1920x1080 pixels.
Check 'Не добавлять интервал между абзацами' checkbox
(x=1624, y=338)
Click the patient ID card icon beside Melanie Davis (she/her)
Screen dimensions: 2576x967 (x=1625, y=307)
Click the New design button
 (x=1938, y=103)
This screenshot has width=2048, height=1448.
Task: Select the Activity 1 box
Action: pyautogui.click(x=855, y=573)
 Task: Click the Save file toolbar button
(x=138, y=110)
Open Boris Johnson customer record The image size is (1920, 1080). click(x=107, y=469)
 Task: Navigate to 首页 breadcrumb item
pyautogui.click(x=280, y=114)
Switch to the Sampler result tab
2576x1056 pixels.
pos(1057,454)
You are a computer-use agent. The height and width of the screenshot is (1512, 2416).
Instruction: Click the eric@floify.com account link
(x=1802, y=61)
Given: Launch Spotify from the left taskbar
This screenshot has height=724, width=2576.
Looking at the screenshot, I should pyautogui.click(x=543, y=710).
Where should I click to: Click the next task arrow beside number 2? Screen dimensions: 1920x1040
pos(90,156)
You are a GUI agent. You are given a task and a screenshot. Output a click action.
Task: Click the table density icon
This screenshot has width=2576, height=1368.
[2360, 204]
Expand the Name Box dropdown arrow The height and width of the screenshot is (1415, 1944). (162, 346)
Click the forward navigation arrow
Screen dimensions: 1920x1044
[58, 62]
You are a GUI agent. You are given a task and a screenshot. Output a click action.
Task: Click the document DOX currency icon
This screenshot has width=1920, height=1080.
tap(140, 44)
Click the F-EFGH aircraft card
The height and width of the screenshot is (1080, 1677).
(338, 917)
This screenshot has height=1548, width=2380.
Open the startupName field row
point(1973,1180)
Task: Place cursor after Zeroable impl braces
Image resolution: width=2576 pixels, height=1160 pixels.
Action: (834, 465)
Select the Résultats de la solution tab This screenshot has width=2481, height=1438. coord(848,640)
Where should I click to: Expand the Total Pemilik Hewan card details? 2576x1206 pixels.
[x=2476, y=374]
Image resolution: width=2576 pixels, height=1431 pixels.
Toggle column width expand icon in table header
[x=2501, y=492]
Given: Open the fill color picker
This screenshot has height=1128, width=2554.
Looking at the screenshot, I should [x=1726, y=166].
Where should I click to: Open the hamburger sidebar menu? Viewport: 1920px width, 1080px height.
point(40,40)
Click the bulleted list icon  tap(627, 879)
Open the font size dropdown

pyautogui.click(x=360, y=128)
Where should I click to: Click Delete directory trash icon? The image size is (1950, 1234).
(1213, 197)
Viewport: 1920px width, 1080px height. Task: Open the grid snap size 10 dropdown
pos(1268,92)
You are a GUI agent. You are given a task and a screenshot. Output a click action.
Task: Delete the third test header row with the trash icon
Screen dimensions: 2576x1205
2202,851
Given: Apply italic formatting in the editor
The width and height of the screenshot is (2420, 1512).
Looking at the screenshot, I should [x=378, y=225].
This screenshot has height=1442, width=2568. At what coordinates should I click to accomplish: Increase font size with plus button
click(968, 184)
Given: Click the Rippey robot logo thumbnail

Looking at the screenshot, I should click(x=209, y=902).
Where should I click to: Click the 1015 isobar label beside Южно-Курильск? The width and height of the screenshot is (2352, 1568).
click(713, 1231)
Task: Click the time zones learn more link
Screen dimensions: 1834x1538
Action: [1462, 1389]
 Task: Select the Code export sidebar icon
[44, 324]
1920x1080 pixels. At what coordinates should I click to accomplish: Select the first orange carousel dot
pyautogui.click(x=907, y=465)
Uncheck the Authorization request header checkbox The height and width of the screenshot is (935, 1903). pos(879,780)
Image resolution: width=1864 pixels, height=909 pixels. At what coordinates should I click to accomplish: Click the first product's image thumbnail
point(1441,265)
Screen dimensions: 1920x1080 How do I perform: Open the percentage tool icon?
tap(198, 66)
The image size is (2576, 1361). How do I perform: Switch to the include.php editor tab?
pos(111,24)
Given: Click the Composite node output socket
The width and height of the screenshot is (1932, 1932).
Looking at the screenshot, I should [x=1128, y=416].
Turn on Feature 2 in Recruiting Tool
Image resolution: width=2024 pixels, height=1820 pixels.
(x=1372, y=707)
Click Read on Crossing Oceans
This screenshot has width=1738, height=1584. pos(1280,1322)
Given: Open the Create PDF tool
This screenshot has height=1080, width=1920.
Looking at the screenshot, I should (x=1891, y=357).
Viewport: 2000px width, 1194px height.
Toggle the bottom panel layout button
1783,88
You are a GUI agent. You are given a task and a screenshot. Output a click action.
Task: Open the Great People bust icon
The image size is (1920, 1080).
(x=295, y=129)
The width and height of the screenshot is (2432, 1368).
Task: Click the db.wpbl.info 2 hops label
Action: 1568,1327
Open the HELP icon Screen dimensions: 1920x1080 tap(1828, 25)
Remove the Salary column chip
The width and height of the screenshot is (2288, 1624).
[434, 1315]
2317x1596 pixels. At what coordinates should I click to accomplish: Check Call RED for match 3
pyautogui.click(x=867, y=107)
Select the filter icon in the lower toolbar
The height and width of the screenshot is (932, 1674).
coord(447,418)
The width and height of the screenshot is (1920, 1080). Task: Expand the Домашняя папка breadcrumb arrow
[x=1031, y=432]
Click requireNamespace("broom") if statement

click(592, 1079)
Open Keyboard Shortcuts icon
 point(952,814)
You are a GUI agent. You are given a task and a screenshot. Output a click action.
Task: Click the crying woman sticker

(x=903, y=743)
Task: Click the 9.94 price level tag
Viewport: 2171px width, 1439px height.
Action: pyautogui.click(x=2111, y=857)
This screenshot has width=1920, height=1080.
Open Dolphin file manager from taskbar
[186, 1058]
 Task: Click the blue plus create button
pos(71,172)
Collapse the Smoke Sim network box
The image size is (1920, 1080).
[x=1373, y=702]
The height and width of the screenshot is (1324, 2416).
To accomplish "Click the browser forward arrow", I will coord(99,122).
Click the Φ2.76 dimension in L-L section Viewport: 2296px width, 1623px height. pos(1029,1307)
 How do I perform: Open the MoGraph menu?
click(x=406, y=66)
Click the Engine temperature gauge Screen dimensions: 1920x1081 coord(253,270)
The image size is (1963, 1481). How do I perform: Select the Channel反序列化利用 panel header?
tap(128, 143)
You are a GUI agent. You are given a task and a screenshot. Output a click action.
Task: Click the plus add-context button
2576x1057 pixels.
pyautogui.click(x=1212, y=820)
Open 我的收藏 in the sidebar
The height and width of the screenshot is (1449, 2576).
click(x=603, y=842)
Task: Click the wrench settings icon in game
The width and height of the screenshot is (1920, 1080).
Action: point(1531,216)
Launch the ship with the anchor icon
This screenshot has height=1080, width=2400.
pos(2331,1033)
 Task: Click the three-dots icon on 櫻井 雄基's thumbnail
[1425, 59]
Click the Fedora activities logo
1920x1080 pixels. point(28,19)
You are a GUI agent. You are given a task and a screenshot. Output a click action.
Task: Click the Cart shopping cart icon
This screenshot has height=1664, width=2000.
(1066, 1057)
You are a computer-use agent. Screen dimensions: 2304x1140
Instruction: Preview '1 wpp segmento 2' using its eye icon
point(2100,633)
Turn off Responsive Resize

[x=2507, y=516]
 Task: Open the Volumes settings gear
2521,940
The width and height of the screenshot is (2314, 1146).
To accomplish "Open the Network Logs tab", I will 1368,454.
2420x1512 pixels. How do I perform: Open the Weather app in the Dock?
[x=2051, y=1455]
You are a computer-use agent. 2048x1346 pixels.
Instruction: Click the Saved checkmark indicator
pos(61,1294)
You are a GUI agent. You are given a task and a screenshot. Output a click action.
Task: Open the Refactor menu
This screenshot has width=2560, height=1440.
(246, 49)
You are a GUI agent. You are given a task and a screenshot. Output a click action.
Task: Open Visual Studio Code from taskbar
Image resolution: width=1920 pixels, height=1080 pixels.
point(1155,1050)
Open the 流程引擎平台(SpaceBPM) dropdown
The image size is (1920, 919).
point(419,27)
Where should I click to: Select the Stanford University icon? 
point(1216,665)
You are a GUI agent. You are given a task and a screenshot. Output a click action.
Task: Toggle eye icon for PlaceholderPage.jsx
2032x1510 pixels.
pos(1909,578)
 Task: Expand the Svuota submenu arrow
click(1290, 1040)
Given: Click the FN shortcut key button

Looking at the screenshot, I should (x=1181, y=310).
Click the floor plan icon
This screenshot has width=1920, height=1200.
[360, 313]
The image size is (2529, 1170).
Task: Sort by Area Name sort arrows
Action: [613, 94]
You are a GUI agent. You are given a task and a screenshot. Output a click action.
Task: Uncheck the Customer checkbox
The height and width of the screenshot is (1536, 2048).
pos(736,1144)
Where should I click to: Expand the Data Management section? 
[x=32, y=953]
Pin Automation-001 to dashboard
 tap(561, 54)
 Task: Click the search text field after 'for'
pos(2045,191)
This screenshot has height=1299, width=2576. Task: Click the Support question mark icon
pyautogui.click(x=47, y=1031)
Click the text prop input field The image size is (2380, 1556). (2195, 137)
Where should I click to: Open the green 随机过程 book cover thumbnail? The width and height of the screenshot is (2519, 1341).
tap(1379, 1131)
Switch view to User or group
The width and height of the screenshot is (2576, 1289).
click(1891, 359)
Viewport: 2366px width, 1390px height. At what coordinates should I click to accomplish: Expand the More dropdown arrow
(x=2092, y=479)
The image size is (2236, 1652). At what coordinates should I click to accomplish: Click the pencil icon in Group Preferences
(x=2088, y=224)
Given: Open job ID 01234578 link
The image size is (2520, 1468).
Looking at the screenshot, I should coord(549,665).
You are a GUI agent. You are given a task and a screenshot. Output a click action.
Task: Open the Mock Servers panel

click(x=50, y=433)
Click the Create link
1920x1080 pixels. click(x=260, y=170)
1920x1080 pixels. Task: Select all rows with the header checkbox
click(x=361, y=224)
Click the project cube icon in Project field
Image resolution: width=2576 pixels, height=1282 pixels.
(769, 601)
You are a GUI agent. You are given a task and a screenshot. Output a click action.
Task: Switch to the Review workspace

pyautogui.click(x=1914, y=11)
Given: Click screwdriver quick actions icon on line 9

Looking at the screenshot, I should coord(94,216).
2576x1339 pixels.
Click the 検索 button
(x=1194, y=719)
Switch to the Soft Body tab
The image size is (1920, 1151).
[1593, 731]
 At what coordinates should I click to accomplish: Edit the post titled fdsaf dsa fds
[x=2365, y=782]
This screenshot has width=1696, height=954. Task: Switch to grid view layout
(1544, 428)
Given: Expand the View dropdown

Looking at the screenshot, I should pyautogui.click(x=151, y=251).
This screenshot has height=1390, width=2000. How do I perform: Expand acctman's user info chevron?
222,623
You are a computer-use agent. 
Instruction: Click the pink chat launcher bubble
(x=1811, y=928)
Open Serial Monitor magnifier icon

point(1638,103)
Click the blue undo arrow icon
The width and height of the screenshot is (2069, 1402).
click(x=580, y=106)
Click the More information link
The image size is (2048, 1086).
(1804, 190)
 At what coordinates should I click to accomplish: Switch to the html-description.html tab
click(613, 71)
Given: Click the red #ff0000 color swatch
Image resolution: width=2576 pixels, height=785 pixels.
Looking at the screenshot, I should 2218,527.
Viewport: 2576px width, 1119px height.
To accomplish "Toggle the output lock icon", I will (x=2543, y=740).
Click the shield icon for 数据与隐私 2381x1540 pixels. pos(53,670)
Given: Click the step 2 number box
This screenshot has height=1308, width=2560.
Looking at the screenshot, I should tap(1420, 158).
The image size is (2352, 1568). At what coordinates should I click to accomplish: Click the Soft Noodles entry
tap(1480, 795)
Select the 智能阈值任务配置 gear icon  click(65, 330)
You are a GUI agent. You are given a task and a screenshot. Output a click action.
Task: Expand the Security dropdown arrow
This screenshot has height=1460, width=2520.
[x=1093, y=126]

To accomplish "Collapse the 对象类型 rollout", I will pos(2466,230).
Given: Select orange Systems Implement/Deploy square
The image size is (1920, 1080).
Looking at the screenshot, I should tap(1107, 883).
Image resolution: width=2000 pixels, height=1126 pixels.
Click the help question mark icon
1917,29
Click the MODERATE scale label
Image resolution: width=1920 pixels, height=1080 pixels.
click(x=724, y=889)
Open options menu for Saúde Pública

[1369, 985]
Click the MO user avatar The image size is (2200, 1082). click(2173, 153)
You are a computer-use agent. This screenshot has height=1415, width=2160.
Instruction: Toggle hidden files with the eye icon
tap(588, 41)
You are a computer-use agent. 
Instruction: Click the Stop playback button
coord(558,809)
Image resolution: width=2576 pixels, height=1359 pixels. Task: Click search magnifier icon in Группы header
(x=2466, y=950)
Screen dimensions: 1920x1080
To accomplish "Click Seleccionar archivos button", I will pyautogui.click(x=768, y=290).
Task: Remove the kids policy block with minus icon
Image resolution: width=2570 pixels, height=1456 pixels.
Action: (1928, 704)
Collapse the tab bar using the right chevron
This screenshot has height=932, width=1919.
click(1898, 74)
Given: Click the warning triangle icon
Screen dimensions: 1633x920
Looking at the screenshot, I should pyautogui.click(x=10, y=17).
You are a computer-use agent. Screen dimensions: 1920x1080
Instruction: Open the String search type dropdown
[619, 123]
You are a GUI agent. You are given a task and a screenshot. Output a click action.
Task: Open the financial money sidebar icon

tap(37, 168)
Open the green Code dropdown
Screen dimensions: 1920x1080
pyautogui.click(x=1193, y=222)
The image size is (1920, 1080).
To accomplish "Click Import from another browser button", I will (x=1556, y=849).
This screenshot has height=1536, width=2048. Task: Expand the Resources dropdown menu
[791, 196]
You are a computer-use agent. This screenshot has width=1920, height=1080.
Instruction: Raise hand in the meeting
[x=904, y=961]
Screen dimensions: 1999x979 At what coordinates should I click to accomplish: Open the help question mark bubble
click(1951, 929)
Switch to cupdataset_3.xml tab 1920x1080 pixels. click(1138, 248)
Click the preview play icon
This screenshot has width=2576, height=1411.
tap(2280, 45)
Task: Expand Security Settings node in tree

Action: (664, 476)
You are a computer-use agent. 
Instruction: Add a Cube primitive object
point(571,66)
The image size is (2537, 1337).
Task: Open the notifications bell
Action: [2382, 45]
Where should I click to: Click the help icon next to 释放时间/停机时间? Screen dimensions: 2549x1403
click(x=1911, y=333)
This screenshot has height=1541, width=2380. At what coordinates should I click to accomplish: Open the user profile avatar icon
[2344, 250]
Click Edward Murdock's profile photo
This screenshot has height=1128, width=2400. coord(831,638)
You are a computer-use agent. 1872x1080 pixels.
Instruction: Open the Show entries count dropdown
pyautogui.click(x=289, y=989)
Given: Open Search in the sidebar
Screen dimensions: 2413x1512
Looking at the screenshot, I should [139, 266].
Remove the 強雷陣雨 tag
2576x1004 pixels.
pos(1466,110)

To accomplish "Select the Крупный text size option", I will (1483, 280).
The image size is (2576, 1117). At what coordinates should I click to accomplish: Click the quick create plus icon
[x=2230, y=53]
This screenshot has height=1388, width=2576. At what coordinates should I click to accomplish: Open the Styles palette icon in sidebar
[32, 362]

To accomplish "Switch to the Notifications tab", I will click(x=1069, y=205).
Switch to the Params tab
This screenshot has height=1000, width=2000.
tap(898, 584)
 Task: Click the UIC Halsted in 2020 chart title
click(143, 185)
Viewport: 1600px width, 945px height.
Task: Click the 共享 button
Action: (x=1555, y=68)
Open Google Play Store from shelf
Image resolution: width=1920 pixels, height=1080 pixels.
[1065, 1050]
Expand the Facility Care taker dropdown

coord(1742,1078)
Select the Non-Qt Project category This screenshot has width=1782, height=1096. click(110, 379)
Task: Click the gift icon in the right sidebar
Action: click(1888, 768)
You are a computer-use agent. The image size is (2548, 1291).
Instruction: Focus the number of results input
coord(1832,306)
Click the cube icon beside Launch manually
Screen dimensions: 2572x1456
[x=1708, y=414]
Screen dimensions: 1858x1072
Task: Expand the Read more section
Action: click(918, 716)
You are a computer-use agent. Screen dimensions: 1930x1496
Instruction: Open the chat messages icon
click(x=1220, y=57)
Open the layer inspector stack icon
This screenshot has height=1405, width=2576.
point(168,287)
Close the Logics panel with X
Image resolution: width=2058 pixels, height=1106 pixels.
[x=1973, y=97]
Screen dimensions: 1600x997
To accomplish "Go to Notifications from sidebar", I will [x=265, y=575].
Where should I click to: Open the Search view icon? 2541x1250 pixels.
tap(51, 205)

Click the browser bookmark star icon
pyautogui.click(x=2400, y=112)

■ ■ ■ ■ ■

Your goal:
Output each line of the listing in which the string "Uncheck" is found.

Answer space:
Uncheck the Authorization request header checkbox The height and width of the screenshot is (935, 1903). pos(879,780)
Task: Uncheck the Customer checkbox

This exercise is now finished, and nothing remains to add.